Collected data
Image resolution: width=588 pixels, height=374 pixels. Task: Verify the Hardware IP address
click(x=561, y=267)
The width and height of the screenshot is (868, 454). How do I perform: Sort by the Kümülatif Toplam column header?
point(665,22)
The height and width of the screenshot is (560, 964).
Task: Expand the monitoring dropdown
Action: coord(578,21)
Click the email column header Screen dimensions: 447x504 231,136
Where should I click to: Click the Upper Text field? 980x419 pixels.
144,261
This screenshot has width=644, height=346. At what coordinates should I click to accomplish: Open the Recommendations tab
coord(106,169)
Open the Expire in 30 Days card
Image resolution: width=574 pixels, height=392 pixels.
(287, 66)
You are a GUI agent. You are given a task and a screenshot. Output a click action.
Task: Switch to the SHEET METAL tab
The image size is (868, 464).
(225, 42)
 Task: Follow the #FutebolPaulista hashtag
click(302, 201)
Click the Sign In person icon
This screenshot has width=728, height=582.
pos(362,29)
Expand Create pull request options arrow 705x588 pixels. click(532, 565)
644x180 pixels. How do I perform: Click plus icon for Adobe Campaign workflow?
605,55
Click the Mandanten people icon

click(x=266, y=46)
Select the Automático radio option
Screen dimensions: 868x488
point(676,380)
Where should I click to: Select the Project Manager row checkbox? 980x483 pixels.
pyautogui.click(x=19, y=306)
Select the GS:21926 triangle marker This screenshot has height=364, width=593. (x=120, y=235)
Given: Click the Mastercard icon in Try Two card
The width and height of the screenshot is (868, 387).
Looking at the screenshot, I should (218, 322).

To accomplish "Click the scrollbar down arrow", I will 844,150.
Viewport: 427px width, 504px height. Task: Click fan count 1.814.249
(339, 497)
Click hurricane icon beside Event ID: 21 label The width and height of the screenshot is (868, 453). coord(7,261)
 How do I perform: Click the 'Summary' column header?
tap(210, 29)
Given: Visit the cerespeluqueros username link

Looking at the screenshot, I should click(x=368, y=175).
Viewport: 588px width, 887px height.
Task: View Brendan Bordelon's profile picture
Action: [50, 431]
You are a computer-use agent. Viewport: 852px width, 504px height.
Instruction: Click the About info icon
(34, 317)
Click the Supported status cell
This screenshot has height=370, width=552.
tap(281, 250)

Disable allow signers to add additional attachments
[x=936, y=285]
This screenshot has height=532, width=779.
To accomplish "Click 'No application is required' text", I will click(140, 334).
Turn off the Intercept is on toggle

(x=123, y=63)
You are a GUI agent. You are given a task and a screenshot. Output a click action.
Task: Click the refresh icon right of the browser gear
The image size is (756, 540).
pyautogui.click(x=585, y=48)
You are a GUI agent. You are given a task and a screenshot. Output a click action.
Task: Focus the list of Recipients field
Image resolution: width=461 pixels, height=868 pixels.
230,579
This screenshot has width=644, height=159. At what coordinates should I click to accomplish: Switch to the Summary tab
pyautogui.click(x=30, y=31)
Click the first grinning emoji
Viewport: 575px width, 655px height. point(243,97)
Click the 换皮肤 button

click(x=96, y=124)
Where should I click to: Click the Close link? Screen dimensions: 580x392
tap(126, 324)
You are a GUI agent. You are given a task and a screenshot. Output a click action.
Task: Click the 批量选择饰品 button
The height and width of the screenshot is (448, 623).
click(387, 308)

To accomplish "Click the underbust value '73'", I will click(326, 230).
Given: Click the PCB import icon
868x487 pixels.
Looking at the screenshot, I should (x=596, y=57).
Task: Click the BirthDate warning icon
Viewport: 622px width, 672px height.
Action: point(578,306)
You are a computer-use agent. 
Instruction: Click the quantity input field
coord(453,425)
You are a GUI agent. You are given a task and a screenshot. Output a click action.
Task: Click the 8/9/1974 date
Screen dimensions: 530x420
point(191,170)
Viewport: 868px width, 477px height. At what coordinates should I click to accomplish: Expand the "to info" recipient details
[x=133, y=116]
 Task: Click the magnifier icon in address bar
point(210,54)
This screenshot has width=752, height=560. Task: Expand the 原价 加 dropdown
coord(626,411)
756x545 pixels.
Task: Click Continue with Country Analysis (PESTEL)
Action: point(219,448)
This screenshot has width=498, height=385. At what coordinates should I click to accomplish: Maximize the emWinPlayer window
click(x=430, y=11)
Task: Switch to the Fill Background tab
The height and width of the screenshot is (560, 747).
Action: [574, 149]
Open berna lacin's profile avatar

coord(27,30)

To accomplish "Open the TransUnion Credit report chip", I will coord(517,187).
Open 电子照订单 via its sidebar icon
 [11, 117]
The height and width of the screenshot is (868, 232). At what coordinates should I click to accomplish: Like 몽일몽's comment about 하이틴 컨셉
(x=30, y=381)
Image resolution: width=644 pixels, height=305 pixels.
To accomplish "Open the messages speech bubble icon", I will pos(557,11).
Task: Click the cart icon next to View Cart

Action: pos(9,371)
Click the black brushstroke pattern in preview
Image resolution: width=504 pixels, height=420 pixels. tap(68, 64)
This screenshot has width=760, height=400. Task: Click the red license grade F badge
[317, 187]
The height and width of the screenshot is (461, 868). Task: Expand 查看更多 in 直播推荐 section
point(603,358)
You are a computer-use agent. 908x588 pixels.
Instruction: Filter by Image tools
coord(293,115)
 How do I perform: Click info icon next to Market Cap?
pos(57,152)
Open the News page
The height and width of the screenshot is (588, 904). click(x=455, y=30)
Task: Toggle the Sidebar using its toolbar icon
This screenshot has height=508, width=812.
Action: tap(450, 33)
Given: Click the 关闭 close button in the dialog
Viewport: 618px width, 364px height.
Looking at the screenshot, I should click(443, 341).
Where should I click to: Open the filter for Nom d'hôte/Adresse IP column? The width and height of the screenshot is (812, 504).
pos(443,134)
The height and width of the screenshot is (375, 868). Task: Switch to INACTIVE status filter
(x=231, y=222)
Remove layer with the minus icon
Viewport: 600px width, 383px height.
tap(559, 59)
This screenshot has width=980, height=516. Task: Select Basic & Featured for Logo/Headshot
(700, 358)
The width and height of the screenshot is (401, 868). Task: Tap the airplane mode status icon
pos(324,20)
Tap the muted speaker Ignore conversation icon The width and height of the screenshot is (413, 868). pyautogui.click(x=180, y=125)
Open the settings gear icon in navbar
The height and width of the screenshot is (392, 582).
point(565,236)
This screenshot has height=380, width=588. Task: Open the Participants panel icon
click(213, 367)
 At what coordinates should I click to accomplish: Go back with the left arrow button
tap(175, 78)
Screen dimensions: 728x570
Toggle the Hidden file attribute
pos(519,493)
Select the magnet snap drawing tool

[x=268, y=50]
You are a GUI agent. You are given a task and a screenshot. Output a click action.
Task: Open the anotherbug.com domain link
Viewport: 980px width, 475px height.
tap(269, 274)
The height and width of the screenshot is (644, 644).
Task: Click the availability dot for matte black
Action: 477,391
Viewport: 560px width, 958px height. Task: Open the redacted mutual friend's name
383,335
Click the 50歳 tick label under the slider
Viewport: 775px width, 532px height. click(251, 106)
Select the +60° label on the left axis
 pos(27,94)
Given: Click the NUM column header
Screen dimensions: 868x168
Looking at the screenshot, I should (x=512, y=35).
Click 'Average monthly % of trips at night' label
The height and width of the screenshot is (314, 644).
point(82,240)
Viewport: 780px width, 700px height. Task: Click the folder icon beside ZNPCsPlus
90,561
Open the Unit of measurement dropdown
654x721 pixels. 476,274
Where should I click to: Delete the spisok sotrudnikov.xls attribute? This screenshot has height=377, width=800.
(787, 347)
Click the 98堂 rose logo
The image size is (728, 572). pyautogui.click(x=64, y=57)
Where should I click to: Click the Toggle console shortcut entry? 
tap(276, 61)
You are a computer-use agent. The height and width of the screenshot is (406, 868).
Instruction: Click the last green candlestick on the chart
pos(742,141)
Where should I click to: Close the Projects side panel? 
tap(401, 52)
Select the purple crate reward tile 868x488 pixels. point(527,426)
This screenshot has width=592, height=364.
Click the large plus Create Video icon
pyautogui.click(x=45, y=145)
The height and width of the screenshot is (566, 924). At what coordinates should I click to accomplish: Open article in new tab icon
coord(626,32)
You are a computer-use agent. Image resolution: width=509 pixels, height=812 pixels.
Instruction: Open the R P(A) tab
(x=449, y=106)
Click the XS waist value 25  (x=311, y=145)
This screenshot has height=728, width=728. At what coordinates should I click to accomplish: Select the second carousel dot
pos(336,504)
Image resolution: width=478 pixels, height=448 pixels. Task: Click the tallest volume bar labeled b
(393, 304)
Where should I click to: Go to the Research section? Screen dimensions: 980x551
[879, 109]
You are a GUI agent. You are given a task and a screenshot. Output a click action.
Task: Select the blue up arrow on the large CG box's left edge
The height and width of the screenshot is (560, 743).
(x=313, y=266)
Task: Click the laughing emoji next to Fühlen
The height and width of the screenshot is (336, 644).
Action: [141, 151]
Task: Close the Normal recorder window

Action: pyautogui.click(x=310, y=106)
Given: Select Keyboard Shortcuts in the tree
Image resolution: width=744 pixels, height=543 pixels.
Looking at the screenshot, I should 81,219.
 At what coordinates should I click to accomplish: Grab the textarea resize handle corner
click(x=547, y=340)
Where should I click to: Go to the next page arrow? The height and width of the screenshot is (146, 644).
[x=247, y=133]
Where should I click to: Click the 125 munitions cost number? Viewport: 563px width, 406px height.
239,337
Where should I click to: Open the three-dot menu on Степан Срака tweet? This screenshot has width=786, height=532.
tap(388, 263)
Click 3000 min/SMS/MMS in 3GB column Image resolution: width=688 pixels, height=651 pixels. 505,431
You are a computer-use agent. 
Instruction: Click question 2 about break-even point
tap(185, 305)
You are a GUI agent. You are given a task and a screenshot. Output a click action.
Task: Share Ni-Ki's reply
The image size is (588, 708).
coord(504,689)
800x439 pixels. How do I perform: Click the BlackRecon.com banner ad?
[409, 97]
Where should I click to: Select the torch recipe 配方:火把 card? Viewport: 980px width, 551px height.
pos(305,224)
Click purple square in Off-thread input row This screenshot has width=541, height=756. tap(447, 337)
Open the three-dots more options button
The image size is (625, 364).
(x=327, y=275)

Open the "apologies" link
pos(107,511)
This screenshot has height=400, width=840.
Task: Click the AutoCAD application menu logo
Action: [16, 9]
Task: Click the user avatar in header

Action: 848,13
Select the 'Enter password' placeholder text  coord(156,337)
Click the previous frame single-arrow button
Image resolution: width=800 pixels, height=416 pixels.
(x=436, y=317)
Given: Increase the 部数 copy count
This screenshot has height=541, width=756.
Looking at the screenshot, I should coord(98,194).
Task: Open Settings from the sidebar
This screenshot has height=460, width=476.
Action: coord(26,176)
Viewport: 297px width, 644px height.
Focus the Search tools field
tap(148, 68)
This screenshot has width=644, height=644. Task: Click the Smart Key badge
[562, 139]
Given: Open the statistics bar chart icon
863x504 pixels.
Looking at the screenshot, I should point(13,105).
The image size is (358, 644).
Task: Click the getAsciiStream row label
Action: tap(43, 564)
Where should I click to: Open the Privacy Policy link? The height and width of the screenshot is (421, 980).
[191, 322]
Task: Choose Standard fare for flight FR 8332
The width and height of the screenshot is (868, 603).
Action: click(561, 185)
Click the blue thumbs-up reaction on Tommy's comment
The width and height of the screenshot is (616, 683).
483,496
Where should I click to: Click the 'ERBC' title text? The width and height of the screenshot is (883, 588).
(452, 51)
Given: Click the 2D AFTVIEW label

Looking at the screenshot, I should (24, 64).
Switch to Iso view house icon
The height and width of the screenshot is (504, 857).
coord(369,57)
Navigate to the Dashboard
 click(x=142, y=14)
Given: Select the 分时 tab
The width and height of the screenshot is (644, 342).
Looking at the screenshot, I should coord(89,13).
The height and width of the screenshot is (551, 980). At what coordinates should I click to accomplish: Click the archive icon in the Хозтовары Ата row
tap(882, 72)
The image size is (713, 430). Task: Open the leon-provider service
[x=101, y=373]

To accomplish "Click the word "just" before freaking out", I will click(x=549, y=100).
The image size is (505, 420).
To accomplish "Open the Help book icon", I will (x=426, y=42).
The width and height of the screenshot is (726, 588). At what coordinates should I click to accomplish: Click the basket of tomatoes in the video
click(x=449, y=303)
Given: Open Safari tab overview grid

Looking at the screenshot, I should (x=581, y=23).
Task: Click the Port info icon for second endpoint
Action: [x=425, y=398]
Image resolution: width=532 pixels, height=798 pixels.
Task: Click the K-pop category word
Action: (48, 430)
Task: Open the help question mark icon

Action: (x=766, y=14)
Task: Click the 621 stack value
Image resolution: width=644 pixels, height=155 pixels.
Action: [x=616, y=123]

= WORK TO COMPLETE =
Whenever the string "value" occurs in a line of the entries above, copy that line.

= SOLUTION BELOW =
To accomplish "Click the underbust value '73'", I will click(326, 230).
Click the XS waist value 25  (x=311, y=145)
Task: Click the 621 stack value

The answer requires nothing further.